Your Audit Prep Shouldn’t Take Months. Here’s How to Fix That.

Every security leader knows the feeling. An audit date appears on the calendar — six, maybe eight weeks out — and suddenly the entire security team shifts into a different mode. Tickets pile up. Evidence requests start flooding inboxes. Developers get pulled away from building to explain, document, and justify decisions made months ago. The work that actually reduces risk gets paused so the team can spend weeks on audit prep instead.

Audit prep has a way of consuming everything around it. It’s exhausting. It’s expensive. And for most organizations, it doesn’t actually have to work this way.

The dirty secret of enterprise audit prep is that the months of scrambling aren’t a sign that audit standards are too demanding. They’re a sign that security was never truly embedded in the development process to begin with. When security is treated as a final checkpoint rather than a continuous practice, audit prep becomes an archaeological dig — and no one enjoys archaeology when their compliance certification is on the line.

The evidence that this is getting worse, not better, is hard to ignore.

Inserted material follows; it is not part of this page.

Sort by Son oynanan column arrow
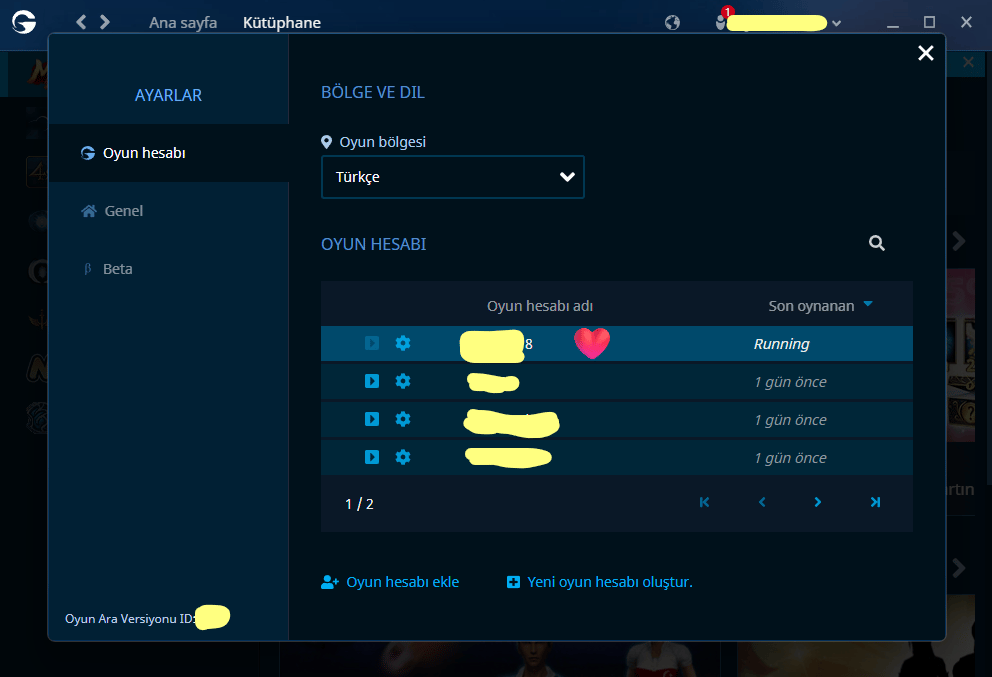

According to Veracode’s 2026 State of Software Security report, 82% of organizations now carry security debt — up 11% year-over-year — and critical security debt affects 60% of organizations, a 20% relative increase from the prior year. High-risk vulnerabilities are up 36% in the same period. The longer security stays at the end of the pipeline, the deeper that hole gets, and the harder audit prep becomes.

The Real Cost of Point-in-Time Security

Think about what audit prep actually costs your organization. There’s the obvious stuff: the hours your team spends compiling evidence, writing justifications, and pulling together reports. But there’s also the opportunity cost — the proactive security work that doesn’t happen while everyone is heads-down in audit prep mode. And when auditors actually surface findings? That’s where things get really expensive.

Late-stage security findings are punishing. Vulnerabilities discovered in production or near-release can cost exponentially more to remediate than flaws caught during development — and that’s before you factor in the risk exposure window. An audit that surfaces systemic issues isn’t just an embarrassing moment with your compliance team; it’s evidence that your development pipeline has been shipping risk for months.

For companies in regulated industries — financial services, insurance, healthcare — this dynamic is especially high-stakes. Compliance isn’t optional, and the cost of non-compliance extends well beyond audit fees.

Why Manual Security Reviews Can’t Scale

For years, many organizations relied on periodic manual security reviews to satisfy compliance requirements. A team of security engineers would periodically assess applications, generate findings, and hand remediation tickets back to developers. This worked — sort of — when application portfolios were small and release cycles were slow.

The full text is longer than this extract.